Scott Adams liked the photos he'd seen of a house in the Minneapolis suburb of Wayzata, but as he sat in its rain soaked driveway earlier this month, he was expecting the worst.
"Just to give you fair warning, supposedly the house stinks real bad, because the people smoked really bad, and they had cats and dogs, and the ac hasn't been run in about a year, so it might stink in there," said Scott Adams.
But it was a pleasant surprise when he and his wife Susie finally went in.
"It's not as bad as I thought it was going to be," said Scott.
Home buying is new for Scott and Susie Adams. They planned on renting until Scott retired from the Army, and that wasn't supposed to be for a few more years.
But a roadside bomb near Baghdad changed that last January.
When Adams woke up, he'd been in a coma for a few weeks, and he was burned on over nearly half of his body. His back was broken in eight places, and a blood clot ran the entire length of one leg. He was on his sixth tour of duty at the time, and that would be the last.
The Adams are now awaiting the paperwork that will officially retire Scott with a pension built on 21 years of service. But the first order of business is to find a place to live in Minnesota this month, so the Adams' three teenage sons can start school on time.
"They need to be back where they're in a comfort zone, and Wayzata is that comfort zone," said Susie Adams.
Susie Adams is standing in the basement of a ranch-style house. She likes this house, but there are extra considerations.
Scott prefers a one-story, because it's easier to maneuver with a cane and wheelchair. They both drive SUVs, because he fits better into them, so they need a big garage. And he needs a handicapped-accessible bathroom.
The key, though, is Minnesota. The Adams have spent their adult lives moving: From Kentucky to Germany to Florida to Michigan.
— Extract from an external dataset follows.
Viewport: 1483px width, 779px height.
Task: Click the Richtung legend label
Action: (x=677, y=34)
They're ready to call some place "home," and their eyes are set on Wayzata.
"Every time I deployed when I lived here, this community was 110 percent better than my hometown in Florida," said Scott Adams.
When he wasn't deployed, Scott Adams worked as a volunteer firefighter. And even though nearly half his body is scarred with tight, pink skin that covers burns, he wants to live close enough to meet the residency requirement, so he can some day rejoin the Wayzata Fire Department.
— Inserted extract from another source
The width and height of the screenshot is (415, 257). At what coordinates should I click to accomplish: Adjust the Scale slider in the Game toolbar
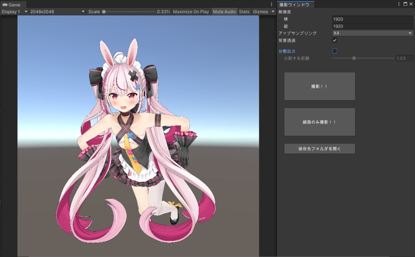[x=105, y=11]
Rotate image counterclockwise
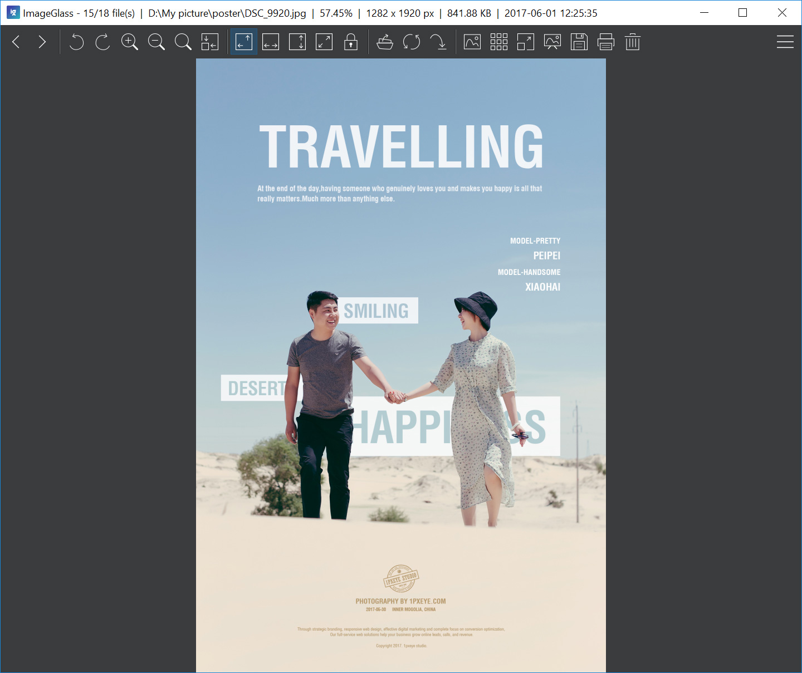 click(x=76, y=42)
He doesn't spend a lot of time reliving the bombing.
"It's just a job. You interviewing me. You can get injured... But you were doing your job," said Adams. "Thankfully, I'm still here to talk about it. Two people in my platoon that didn't come home. Still depressed."
Adams still needs more surgeries and still gets migraines that sometimes require a hospital visit.
After their house hunting trip to Minnesota, another migraine sent Scott to the emergency room in Texas. Now he might need a CAT scan to see why he's getting more and more migraines.
Still, you'd be hard pressed to find them feeling sorry for themselves.
"There's a future, he's not in a box. Of course, a lot to live for," said Adams.
In the end, the Adams didn't bid on the Wayzata house, and instead they made an offer in Maple Grove.
It might not meet the Wayzata fire department residency requirement, but it also doesn't need as much work. At this point, though, they haven't heard yet whether their offer hass been accepted, and time is running short if they're to get their children enrolled in a Minnesota school before the first day.